*** DOCUMENT

Apparently, the omap driver code requires a chunk of memory in the order of 32MB to be reserved at boot-up. Each buffer, of which there can be a maximum of 3, also need to be given a slice of the chunk [2]. The line below, although unrelated to this bug, placed on the kernel command-line eradicated these warnings.

vram=32M, omapfb.vram=0:8M

In its current state HDMI is enabled directly with no interaction with external hardware. This is considered a bug and may be the cause of the spurious SYNC_LOST_DIGIT IRQ fires. Instead, TI provided a patch to change ‘hdmi_panel_enable’ to ‘hdmi_enable_hpd’ (hpd meaning hot-plug-device). HDMI will now only be enabled when a monitor/TV is detected through the physical connect interrupt. At which point the driver will attempt to read the EDID (Extended Display Identification Data) [3] from the monitor/TV and enable it. If no device is detected HDMI will be started in min_mode complete with minimal clocks.

-	.enable		= hdmi_panel_enable,
+	.enable		= hdmi_enable_hpd,

This patch cleared the spurious SYNC_LOST_DIGIT errors, but still nothing was displayed on the connected monitor. I assumed this was a related bug and together with Mythri’s help perused a working fix. LP Bug #592295 was no longer relevant, so I opened another.

LP Bug #605832
  LG monitor behaving incorrectly when used in conjunction with the Panda board and HDMI

Mythri suggested adding some more arguments to the kernel command-line. The first argument below dictates which timing code the driver should use. The second specifies whether it should use DVI or HDMI code (zero and one respectively). You’ll notice that hdmicode has been set to 4. This tells the driver to use a very low resolution of 640×480. This should display at least something on any monitor. A table of the remaining timing codes has been provided for reference [4].

******
*** DATA

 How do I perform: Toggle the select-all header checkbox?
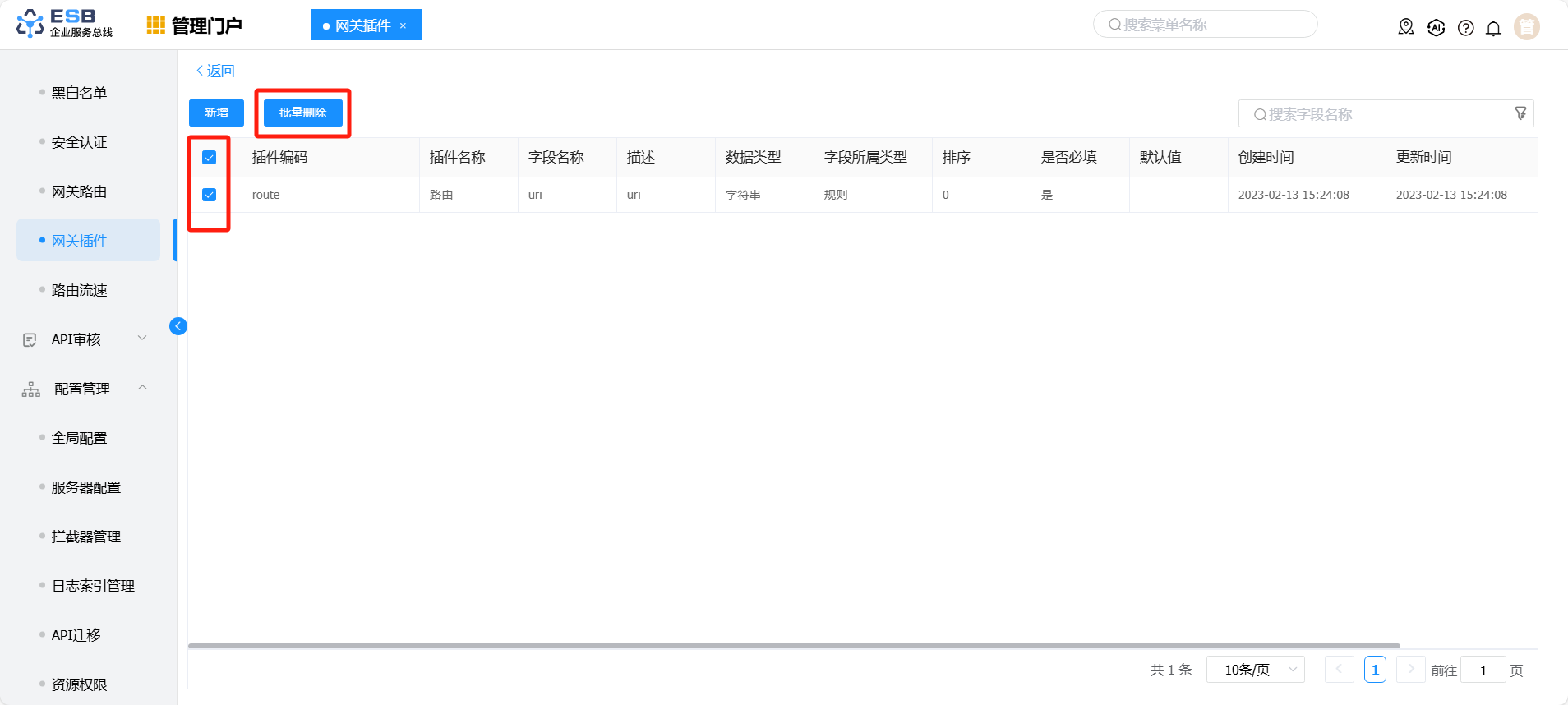tap(210, 158)
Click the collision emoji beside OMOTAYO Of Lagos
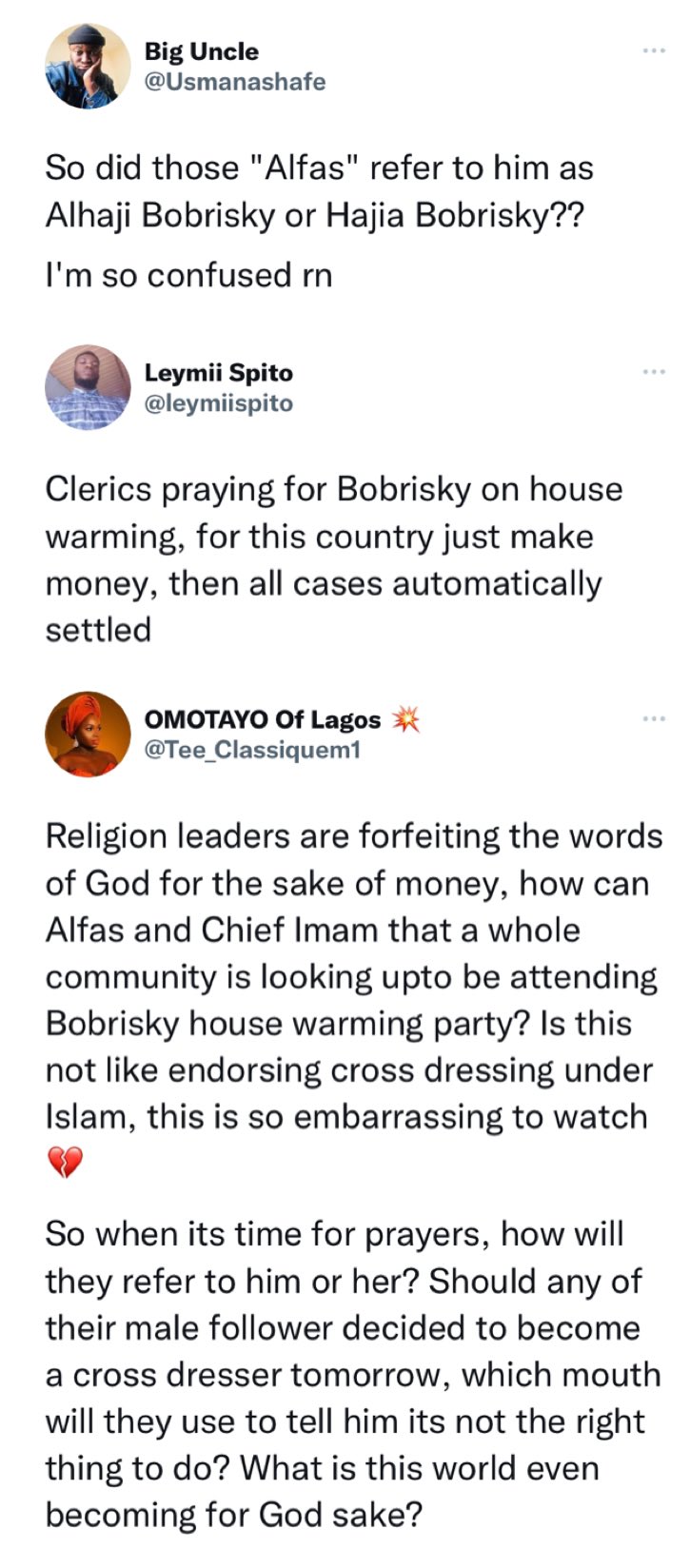 (x=406, y=719)
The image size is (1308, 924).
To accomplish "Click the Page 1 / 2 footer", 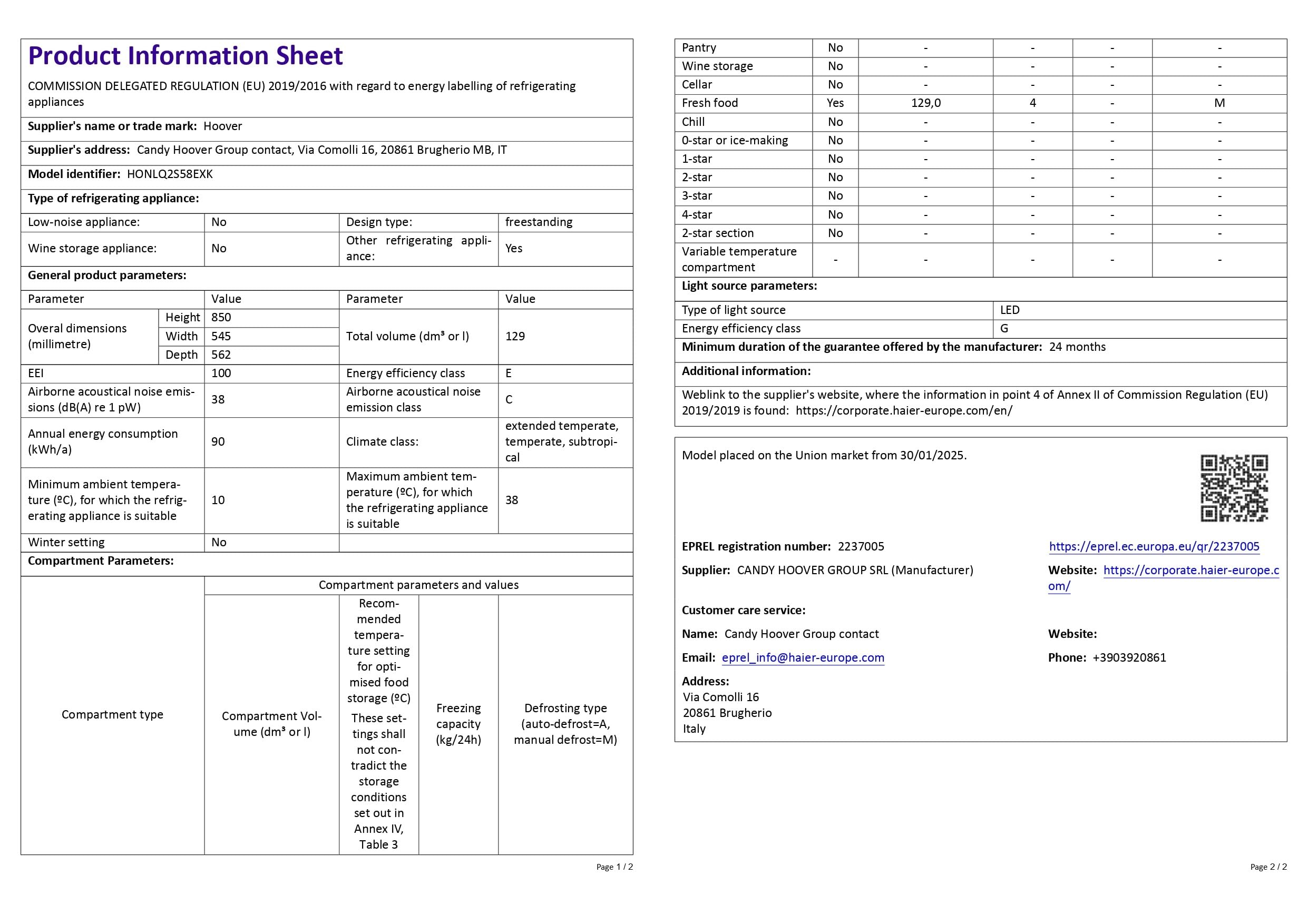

******

■ CHALLENGE 1
In the Panda board text, what does setting hdmicode to 4 tell the driver to do?
■ CHALLENGE 2
Repeat the Panda board text word for word from "This patch cleared" to "for reference [4].".

■ ANSWER 1
It tells the driver to use a very low resolution of 640×480.

■ ANSWER 2
This patch cleared the spurious SYNC_LOST_DIGIT errors, but still nothing was displayed on the connected monitor. I assumed this was a related bug and together with Mythri’s help perused a working fix. LP Bug #592295 was no longer relevant, so I opened another.

LP Bug #605832
  LG monitor behaving incorrectly when used in conjunction with the Panda board and HDMI

Mythri suggested adding some more arguments to the kernel command-line. The first argument below dictates which timing code the driver should use. The second specifies whether it should use DVI or HDMI code (zero and one respectively). You’ll notice that hdmicode has been set to 4. This tells the driver to use a very low resolution of 640×480. This should display at least something on any monitor. A table of the remaining timing codes has been provided for reference [4].